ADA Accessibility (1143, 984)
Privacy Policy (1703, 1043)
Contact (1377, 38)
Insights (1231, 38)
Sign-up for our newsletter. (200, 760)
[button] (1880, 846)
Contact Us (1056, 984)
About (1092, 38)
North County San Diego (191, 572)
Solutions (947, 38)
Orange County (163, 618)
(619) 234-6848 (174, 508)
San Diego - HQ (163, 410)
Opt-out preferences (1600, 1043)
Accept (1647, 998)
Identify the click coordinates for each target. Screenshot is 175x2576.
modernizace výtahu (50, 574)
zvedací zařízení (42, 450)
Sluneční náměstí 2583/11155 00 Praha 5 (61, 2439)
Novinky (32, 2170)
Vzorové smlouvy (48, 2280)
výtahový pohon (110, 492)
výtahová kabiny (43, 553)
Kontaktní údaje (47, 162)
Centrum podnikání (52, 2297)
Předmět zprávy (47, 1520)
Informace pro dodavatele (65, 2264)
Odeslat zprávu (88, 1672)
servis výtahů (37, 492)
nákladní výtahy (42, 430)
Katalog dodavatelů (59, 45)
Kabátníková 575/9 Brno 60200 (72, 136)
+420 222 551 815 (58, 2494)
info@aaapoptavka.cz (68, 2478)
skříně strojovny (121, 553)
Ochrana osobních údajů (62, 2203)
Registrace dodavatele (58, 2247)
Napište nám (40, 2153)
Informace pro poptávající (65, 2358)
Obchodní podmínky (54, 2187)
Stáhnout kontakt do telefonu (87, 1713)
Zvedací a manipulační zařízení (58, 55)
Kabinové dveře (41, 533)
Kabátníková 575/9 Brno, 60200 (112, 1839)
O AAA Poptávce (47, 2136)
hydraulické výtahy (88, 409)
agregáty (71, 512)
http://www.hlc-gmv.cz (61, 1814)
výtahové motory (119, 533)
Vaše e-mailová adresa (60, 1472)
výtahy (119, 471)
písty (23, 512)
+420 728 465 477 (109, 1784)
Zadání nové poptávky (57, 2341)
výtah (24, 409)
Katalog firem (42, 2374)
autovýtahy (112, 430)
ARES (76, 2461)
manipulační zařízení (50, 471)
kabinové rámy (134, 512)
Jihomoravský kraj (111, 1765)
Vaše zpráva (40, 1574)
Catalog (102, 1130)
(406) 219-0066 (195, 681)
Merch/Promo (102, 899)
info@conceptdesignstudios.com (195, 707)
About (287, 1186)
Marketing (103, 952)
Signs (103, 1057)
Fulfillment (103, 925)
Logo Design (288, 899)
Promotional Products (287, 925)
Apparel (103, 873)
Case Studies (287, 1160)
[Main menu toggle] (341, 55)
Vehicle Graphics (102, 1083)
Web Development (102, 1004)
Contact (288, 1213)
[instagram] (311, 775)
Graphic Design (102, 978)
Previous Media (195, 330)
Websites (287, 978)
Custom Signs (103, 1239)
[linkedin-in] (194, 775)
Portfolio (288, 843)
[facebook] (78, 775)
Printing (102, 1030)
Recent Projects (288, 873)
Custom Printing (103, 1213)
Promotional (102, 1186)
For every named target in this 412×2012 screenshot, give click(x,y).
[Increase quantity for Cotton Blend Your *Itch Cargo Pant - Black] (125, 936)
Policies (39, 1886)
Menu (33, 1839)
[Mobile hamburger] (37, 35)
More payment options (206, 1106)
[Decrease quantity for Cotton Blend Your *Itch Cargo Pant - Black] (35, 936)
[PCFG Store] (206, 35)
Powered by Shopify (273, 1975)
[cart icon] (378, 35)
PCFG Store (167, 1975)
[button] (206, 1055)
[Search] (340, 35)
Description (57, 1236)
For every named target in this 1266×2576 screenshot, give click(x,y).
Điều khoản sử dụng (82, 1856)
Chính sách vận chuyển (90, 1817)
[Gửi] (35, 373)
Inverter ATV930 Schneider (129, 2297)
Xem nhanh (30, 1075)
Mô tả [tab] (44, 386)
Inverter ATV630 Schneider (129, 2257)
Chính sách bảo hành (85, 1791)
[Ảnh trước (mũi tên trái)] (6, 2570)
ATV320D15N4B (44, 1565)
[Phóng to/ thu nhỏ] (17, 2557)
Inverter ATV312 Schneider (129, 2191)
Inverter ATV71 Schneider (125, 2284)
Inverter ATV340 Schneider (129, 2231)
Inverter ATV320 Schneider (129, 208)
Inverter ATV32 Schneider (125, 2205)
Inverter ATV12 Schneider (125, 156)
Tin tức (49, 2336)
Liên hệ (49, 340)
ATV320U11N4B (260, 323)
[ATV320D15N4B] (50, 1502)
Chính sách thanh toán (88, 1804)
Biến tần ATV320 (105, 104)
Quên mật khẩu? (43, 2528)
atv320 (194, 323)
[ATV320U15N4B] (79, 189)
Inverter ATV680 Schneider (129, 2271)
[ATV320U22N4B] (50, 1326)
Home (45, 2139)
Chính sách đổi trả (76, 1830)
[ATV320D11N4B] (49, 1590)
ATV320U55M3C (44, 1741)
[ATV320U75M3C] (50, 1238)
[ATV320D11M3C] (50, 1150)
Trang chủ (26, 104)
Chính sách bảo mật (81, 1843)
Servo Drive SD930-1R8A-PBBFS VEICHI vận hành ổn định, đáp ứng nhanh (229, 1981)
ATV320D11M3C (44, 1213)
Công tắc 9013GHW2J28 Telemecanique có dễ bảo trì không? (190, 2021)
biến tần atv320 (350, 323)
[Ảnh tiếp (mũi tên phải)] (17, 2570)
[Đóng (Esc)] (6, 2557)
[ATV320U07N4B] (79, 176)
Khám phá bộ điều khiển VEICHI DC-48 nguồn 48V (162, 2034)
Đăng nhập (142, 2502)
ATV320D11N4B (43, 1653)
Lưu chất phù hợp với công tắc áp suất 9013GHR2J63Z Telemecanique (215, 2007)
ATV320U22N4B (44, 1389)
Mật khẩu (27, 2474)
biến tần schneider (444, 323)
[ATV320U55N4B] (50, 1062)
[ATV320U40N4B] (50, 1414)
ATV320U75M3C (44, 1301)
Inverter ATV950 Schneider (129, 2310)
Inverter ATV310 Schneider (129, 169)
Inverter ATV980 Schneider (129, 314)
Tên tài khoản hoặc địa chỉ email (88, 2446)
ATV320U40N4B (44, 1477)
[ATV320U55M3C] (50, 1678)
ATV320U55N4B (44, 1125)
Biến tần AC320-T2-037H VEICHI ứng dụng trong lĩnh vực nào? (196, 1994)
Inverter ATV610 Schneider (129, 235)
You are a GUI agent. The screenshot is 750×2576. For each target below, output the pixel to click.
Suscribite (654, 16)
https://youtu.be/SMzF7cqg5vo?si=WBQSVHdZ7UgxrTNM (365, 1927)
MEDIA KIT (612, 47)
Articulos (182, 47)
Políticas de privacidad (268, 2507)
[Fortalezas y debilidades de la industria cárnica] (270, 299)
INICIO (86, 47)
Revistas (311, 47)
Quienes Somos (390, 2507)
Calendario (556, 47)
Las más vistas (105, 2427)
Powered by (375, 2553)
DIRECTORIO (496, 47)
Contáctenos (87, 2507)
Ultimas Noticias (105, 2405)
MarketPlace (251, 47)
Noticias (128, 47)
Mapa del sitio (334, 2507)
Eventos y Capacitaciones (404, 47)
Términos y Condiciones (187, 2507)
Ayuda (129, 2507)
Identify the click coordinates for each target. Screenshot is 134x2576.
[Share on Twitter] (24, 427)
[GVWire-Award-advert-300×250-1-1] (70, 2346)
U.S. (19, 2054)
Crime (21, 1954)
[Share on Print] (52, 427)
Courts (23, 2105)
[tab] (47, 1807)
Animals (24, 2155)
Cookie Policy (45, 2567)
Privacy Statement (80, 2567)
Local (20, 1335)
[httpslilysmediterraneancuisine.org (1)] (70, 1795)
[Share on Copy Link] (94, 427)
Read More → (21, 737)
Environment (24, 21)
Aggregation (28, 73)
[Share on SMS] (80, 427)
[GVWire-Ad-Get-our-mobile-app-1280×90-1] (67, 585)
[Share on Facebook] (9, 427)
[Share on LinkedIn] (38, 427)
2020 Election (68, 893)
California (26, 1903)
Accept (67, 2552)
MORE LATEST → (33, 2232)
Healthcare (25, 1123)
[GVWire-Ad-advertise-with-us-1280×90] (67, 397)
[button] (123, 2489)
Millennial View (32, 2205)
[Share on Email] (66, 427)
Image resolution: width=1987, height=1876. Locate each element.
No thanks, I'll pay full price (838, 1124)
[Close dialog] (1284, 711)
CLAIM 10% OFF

------------------------------------------------------------------------

• [EXERCISE INSTRUCTIONS]:
Return exactly the leading lines of the listing, stopping after the line in which "Solutions (947, 38)" occurs.

• [ANSWER SPACE]:
ADA Accessibility (1143, 984)
Privacy Policy (1703, 1043)
Contact (1377, 38)
Insights (1231, 38)
Sign-up for our newsletter. (200, 760)
[button] (1880, 846)
Contact Us (1056, 984)
About (1092, 38)
North County San Diego (191, 572)
Solutions (947, 38)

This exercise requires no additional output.